End remote-control education
My friend has a remote control for her gas fireplace—the epitome of luxury. Curl up on the couch, pick up a good book, click the remote, and you have instant fire and comfort. Clickers are great for making instant and inconsequential decisions, such as whether to watch TV, listen to music or enjoy a fire.
Politicians, though, have decided that to be educated now means to pass an unreliable standardized test and, through a program of education reform that focuses on testing to make serious decisions about children, teachers, schools and money, are using a remote-control approach to improving schools.
By using quick and dirty measures of achievement to make life-changing judgments, a faceless bureaucracy has intruded into decisions that are complex and should be made by people who are close to the situation.
The classroom teacher, not a test, should decide who should advance to fourth grade.

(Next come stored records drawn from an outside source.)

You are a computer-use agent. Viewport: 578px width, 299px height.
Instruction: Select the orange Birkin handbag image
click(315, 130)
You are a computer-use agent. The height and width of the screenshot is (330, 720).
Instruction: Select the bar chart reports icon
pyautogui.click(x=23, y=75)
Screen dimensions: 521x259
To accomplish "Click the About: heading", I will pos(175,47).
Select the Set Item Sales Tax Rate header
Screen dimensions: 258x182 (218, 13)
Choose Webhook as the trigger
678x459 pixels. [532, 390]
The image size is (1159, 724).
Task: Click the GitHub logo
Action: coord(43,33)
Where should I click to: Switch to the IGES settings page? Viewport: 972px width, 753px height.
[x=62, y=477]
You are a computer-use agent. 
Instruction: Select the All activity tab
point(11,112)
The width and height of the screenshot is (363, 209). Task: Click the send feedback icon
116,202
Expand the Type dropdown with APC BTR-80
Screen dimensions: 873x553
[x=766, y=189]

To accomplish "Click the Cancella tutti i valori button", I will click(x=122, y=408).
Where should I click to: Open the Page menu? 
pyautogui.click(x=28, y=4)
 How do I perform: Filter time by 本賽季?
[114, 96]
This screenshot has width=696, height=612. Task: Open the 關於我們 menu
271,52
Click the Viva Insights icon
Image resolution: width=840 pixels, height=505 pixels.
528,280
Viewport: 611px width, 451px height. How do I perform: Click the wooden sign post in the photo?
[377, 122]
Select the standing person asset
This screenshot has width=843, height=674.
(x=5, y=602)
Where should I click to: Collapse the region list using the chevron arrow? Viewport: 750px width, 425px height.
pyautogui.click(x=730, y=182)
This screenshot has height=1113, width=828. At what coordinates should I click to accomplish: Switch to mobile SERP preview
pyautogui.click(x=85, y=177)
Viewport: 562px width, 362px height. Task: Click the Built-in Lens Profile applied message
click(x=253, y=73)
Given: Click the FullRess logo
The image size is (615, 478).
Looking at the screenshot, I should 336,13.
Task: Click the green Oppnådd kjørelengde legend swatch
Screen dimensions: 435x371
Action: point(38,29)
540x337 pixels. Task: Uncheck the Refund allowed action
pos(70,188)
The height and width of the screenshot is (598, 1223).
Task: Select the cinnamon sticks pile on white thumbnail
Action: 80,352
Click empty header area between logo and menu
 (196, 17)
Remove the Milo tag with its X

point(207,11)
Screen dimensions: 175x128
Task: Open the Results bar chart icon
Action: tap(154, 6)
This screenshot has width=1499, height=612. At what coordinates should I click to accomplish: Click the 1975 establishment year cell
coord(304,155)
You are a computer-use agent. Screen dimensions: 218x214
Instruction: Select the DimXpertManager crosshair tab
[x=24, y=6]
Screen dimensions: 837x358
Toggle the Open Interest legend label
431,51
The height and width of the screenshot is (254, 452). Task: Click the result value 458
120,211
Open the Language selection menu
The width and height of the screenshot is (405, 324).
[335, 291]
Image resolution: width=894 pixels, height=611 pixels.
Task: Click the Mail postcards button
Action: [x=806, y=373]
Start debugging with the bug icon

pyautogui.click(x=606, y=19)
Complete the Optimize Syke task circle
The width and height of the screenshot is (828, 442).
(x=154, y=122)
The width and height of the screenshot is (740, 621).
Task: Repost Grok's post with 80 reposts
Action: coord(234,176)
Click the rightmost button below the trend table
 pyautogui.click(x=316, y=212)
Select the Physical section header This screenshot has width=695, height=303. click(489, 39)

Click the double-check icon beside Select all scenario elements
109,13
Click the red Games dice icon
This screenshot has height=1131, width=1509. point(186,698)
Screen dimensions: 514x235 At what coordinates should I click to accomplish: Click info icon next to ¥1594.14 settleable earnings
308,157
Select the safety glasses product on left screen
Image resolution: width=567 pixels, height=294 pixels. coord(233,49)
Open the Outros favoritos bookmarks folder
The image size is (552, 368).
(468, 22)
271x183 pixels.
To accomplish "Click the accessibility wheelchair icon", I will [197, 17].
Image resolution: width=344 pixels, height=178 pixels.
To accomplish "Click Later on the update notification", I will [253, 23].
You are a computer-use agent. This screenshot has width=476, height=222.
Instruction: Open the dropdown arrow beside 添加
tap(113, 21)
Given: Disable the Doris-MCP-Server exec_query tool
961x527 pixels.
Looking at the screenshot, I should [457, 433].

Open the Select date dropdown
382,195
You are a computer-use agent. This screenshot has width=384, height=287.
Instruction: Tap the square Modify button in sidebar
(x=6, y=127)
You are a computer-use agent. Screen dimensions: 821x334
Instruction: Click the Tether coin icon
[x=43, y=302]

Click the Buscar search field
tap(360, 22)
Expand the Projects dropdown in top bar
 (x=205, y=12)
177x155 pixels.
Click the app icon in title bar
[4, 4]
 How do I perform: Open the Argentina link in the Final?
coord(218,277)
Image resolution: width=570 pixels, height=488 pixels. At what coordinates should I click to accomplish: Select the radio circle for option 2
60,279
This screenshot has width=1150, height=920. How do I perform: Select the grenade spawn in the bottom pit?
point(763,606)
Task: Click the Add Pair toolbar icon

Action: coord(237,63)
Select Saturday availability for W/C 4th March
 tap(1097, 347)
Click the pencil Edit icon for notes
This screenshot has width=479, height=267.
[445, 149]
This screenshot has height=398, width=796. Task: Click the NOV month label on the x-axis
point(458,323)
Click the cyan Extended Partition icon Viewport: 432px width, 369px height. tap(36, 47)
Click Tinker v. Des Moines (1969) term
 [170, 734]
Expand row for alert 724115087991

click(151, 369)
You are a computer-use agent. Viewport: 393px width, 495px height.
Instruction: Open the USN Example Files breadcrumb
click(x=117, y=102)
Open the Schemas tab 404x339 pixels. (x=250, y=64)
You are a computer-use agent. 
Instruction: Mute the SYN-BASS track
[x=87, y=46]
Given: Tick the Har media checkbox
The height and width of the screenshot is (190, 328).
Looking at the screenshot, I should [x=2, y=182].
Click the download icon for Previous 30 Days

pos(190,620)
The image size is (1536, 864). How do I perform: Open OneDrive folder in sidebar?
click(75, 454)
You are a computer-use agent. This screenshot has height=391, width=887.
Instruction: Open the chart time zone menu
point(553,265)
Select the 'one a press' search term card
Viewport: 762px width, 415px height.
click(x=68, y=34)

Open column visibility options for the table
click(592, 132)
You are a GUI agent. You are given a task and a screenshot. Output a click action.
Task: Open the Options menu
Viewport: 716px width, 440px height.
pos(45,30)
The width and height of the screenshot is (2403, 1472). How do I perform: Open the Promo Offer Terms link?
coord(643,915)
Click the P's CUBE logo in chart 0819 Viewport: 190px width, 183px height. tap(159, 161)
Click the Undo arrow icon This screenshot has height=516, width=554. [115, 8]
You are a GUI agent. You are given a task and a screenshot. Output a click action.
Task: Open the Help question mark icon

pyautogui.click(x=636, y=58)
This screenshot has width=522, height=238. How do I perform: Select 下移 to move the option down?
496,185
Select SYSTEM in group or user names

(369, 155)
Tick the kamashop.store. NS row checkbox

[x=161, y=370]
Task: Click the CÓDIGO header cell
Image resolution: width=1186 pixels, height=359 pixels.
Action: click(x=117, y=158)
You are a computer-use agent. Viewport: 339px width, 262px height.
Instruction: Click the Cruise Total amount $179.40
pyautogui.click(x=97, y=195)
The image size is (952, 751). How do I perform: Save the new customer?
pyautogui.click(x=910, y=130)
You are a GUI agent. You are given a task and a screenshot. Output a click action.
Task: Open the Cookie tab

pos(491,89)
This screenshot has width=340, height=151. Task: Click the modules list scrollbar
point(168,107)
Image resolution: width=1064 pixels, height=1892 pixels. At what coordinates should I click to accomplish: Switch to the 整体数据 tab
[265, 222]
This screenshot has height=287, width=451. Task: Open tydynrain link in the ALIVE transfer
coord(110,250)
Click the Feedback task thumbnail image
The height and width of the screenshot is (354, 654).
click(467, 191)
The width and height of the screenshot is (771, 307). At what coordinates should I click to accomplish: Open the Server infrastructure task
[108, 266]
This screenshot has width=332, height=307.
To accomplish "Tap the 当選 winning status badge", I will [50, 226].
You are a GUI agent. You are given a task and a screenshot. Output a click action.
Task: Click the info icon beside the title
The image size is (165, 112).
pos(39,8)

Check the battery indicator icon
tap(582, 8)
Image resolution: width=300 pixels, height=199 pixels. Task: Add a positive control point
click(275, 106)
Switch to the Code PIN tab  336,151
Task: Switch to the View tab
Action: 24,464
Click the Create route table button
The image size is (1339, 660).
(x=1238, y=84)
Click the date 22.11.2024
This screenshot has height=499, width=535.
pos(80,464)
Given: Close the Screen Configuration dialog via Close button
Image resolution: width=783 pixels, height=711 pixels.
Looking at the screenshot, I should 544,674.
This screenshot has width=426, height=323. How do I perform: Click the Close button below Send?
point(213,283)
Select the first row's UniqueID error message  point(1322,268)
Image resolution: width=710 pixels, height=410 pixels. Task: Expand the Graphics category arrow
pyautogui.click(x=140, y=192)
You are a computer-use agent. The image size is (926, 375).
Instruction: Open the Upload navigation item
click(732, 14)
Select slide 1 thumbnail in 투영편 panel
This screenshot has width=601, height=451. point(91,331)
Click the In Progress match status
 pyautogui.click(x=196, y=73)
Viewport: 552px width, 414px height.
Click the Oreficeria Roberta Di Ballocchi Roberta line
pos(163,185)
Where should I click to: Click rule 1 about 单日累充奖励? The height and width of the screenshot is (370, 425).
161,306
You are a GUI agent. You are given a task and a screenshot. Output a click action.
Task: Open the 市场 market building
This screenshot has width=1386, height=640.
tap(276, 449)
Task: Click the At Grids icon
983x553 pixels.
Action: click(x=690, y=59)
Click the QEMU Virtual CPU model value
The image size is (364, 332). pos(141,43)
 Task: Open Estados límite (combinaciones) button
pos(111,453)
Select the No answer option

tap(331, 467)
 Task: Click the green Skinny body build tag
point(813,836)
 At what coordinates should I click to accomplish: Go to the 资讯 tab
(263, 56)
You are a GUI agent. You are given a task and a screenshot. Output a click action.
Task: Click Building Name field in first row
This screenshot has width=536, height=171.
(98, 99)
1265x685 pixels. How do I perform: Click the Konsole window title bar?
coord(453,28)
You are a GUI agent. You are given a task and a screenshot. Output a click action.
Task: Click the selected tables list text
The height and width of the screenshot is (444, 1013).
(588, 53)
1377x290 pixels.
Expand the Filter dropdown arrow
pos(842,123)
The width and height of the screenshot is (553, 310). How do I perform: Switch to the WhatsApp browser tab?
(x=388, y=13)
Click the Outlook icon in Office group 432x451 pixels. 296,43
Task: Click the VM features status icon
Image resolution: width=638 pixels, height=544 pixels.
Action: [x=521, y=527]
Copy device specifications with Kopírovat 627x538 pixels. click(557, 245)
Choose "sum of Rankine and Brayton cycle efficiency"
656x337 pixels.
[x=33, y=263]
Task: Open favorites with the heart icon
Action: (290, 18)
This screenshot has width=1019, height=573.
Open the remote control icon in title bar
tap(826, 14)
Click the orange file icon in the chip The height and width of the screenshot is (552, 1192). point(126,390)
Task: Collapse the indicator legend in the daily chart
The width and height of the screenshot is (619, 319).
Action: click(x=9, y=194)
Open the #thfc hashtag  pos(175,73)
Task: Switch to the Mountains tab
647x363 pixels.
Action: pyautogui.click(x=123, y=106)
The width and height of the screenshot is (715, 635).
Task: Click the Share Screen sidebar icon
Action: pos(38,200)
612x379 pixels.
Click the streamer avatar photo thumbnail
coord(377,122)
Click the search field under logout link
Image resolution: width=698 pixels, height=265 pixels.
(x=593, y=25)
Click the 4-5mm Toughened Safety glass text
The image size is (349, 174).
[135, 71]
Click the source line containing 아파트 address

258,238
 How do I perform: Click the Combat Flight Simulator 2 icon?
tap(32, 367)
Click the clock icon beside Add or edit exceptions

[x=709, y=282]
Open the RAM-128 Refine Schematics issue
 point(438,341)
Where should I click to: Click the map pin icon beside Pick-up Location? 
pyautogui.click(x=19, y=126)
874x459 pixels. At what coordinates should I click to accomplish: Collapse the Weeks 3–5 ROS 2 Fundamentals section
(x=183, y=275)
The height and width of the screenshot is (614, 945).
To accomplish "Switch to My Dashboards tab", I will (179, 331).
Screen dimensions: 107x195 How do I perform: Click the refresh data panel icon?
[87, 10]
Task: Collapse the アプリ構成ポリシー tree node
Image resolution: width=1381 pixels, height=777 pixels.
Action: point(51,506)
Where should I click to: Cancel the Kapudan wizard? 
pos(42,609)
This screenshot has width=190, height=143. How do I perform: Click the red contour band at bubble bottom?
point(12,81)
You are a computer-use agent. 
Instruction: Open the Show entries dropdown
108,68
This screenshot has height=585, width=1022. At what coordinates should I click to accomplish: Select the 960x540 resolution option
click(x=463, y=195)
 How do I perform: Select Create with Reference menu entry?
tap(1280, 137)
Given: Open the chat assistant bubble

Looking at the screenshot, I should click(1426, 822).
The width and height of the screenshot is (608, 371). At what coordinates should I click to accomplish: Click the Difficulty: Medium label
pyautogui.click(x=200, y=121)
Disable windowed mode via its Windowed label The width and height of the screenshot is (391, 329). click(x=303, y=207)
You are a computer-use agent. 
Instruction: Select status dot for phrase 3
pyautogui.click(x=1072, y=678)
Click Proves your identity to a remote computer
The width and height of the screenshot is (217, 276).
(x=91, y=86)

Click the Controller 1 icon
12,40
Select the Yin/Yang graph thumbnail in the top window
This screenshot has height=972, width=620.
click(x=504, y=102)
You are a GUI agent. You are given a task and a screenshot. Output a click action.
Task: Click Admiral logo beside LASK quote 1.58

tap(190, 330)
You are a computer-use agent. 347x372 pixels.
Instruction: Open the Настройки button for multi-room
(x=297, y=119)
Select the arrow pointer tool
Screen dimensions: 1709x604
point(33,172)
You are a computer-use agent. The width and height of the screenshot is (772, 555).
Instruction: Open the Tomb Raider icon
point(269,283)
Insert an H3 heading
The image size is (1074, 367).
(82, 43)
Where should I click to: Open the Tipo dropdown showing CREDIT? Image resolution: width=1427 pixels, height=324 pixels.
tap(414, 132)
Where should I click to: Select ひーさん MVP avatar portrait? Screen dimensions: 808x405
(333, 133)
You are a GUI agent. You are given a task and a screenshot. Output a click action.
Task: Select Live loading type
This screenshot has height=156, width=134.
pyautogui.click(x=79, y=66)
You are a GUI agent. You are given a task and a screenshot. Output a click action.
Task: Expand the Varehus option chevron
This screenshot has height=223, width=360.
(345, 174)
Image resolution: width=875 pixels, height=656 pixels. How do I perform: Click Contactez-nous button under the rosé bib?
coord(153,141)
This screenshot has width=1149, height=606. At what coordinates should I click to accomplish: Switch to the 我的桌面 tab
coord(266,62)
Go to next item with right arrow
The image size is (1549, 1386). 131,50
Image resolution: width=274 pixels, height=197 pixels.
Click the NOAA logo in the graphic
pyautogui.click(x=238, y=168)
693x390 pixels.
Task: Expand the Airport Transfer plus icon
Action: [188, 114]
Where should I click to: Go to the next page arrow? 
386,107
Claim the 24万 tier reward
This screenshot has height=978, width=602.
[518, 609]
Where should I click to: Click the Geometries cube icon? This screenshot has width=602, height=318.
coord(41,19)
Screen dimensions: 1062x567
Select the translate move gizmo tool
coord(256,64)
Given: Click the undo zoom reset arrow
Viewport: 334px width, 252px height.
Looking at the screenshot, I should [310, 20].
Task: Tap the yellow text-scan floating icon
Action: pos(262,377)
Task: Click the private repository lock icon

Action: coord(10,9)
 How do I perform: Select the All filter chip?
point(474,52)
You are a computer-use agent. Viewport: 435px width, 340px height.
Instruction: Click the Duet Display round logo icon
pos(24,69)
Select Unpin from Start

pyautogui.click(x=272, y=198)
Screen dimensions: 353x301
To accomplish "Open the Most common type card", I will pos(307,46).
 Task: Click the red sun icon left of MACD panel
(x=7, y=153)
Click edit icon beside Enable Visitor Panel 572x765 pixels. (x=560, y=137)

Teachers, not tests, should determine if their students have earned their diplomas. Principals who work closely with their staff and know their day-in and day-out contributions should assess who is competent. Test results should never be a basis for doling out public money for vouchers. The test as decision-maker is nothing more than education by remote control!
Each fall, as I resume tutoring kindergartners at Boulevard Elementary School, I am reminded of how special these children are. There is nothing standard about them. Neither their identities nor potential can ever be captured by a number, but that’s exactly what test-based decision-making tries to do. A machine grades tests and then makes consequential decisions.
Ohio education policy now intrudes into decisions which are best made by those close to the human beings who are teaching and learning, and who are part of the school communities that are raising children. Issues and decisions that can only be given proper attention within the context of individual children and their needs, within the daily lesson and the complex responses of individual learners, or within the aspirations of a community and its investment in education, are now being defined by—click, presto—remote-control decisions. The human process of education has been reduced to a number.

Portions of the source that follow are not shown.